そのほかの理由としては、近年のゲーム業界における第3次フェミニズムの影響も考えられる。

ゲームデータの流用などはたまたま時期が重なっただけで、フェミニズム運動で槍玉に挙げられることを恐れたコーエーテクモゲームスの防衛行為に過ぎないのかもしれない。
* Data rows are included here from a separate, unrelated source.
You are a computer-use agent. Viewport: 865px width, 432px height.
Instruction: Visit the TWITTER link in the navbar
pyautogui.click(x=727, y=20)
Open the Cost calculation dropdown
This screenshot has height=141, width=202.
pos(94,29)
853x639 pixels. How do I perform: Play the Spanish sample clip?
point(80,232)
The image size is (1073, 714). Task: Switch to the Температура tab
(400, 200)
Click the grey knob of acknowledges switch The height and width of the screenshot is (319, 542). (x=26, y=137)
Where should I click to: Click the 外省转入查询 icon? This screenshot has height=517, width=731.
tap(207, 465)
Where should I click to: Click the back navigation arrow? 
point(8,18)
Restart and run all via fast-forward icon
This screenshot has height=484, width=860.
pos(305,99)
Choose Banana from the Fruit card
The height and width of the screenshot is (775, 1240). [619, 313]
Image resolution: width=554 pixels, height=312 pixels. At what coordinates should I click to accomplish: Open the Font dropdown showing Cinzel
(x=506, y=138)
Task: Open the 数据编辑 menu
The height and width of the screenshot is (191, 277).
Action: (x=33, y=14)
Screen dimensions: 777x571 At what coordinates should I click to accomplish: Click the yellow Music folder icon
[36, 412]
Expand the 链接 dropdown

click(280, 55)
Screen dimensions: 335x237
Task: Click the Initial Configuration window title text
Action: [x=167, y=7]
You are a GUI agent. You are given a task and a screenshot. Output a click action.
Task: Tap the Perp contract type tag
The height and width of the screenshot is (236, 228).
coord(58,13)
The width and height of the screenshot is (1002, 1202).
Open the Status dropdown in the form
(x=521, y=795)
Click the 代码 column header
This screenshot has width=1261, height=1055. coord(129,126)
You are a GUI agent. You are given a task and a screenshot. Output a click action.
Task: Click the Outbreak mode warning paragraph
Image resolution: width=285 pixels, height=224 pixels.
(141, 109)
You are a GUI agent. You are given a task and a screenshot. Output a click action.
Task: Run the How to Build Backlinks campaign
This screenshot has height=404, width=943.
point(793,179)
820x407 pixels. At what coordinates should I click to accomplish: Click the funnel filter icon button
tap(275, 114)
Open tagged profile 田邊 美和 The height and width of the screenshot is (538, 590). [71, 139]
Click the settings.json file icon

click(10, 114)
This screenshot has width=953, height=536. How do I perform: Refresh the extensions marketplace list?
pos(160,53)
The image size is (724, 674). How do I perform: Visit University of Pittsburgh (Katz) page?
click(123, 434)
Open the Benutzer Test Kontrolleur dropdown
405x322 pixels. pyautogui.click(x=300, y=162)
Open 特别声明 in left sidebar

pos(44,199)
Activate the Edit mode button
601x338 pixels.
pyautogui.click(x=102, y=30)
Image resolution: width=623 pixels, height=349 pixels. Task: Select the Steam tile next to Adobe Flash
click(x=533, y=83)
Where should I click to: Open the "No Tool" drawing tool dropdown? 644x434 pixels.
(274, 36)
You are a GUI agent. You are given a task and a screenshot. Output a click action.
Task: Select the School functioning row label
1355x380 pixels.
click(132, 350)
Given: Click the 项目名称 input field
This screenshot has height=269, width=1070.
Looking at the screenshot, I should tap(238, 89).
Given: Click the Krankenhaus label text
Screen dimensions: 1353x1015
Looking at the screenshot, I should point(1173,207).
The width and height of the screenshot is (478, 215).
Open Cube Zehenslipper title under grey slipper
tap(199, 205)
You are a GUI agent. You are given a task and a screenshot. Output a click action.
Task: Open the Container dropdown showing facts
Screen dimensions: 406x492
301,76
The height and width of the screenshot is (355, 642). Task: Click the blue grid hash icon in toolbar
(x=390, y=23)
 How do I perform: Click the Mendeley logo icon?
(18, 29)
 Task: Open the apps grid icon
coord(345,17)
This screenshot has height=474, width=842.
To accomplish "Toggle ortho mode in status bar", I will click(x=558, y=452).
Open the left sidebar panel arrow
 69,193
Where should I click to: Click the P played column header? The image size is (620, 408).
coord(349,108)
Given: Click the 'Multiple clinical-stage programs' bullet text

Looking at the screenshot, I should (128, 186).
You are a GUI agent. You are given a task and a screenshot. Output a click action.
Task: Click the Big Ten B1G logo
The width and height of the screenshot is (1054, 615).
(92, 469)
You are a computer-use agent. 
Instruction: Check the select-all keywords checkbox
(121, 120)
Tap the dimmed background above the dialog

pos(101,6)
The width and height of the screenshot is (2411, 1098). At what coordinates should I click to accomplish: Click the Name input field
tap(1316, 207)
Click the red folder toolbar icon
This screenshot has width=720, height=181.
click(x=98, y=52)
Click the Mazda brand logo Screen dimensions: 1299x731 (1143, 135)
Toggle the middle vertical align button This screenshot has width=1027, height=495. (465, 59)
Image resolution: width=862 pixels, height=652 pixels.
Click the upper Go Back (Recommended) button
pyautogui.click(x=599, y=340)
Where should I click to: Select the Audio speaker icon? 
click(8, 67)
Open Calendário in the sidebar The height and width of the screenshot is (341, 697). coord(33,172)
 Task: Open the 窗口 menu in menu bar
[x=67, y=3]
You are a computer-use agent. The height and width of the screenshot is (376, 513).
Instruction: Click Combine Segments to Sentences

実際に、ヒロインたちが露出の激しい水着姿などで登場するDead or Alive Xtreme 3は、ゲームにおける女性の扱い方を巡る論争へ巻き込まれることを懸念して、欧米での販売を行わないと発表が行われ話題となったばかりだ。

不満の声もあるが企業側の正当な権利だ

いずれの理由にせよ、DEAD OR ALIVEシリーズの権利者はコーエーテクモゲームスであり、二次創作活動に制限を加える行為や即時の販売停止を求める行動も、全て彼らの正当な権利に基づいた行動であることを忘れてはならない。

一部のユーザーからは今回のコーエーテクモゲームスの行動について不満が噴出しているようだが、コーエーテクモゲームスの主張こそが正しいことを覚えておく必要がある。

この件への過剰反応による萎縮がないことを祈る

ゲーム業界でいえば二次創作活動にかなり重なる部分のあるMOD文化が挙げられる。今クリエイターではないゲーマーが出来ることといえば、今回の件で過剰にMODクリエイターが委縮してユーザーコミュニティの縮小につながらないことを祈ることだろう。

以前にはフェミニズム運動の高まりに過剰におびえる日本のゲーム業界に対して、海外ゲームコミュニティが「ゲーム規制派の主張は決して一般的な人々の共通認識ではない」とメッセージを発信したこともあった。